Deep Learning-Based Analysis, Selection, and Detection of Soybean Seeds: A Comprehensive Review
摘要
This comprehensive review explores the transformative impact of deep learning technologies on the analysis, selection, and detection of soybean seeds. By leveraging state-of-the-art deep learning architectures, such as convolutional neural networks (CNNs) and generative adversarial networks (GANs), this article highlights advancements in seed grade assessment, viability detection, and yield prediction. The review emphasizes the integration of real and historical agricultural data to enhance model accuracy and performance.
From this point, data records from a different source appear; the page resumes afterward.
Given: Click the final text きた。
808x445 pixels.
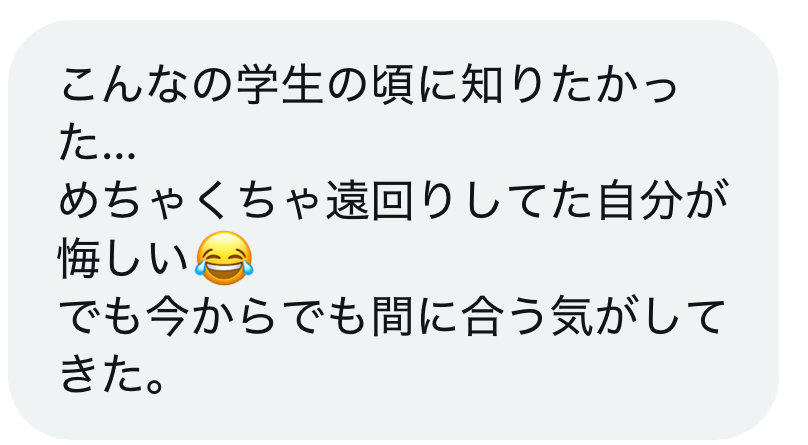Looking at the screenshot, I should (x=112, y=374).
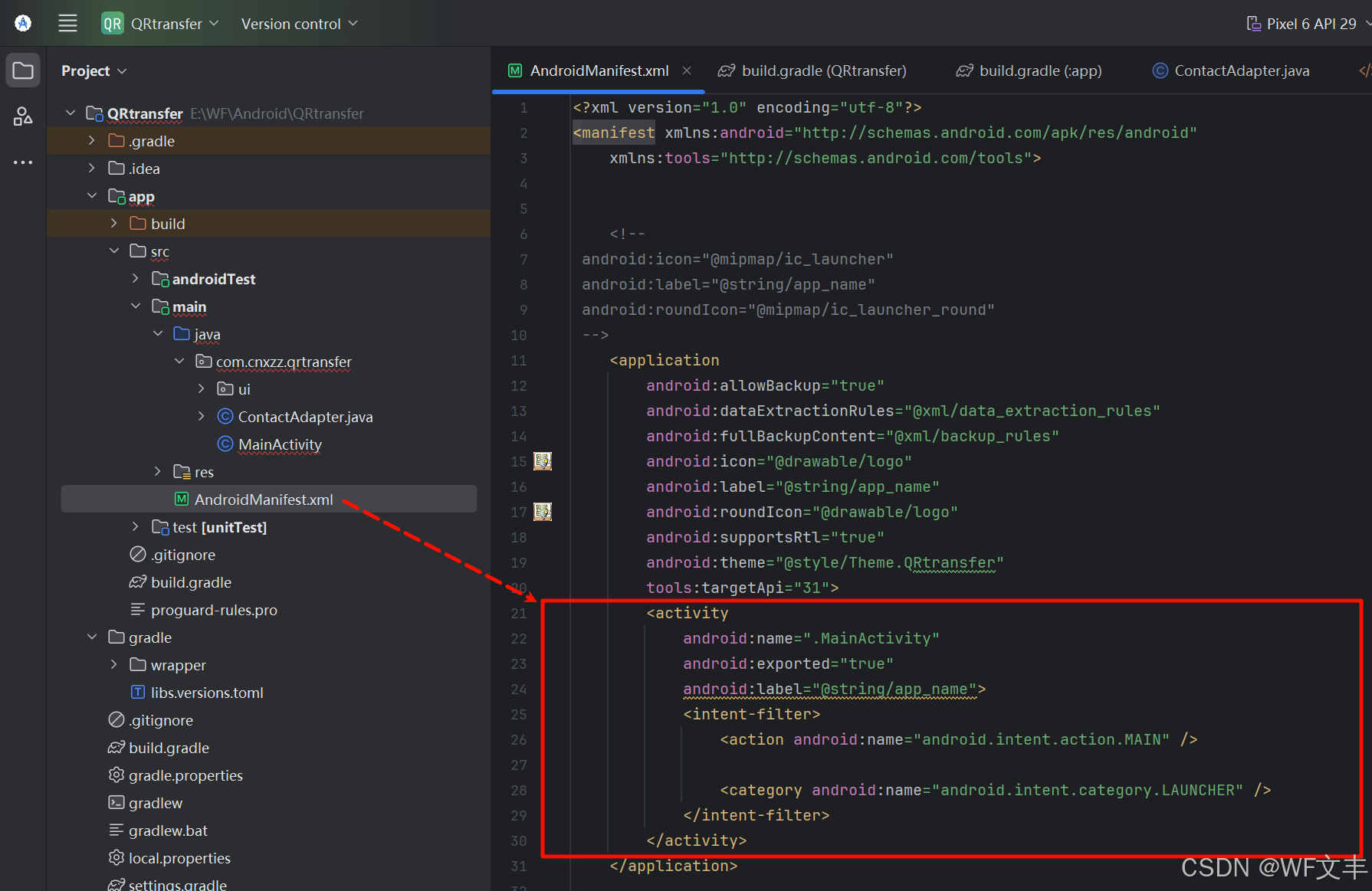The width and height of the screenshot is (1372, 891).
Task: Select libs.versions.toml file
Action: coord(207,693)
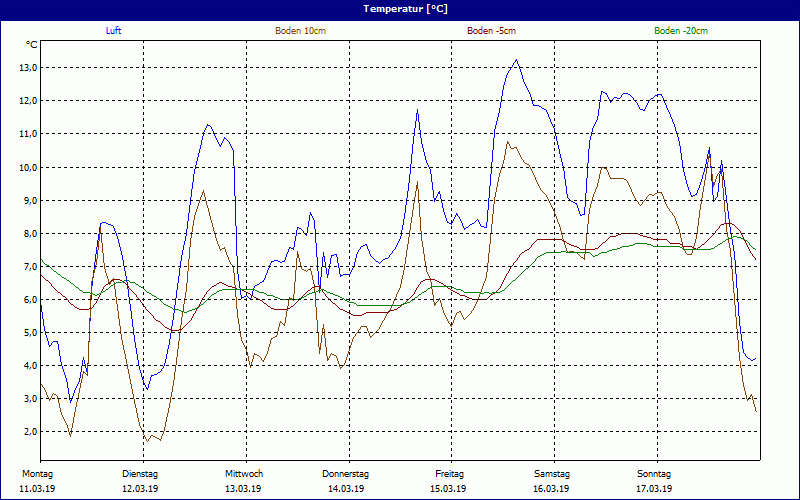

Key parameters such as seed health, soil conditions, and weather patterns are discussed, alongside challenges in data availability, computational resource requirements, and model generalization. The study focuses on the specific context of soybean farming in Maharashtra, aiming to provide actionable insights for farmers and stakeholders. Finally, the paper identifies future research directions, emphasizing the need for user-friendly and cost-effective AI solutions for small-scale farmers. The review highlights the integration of CNNs, GANs, and Recurrent Neural Network (RNN) for soybean seed classification, emphasizing their application in creating robust, annotated datasets and handling real-world challenges like data variability and scarcity. It bridges agricultural needs with AI-driven solutions, offering insights for precision farming.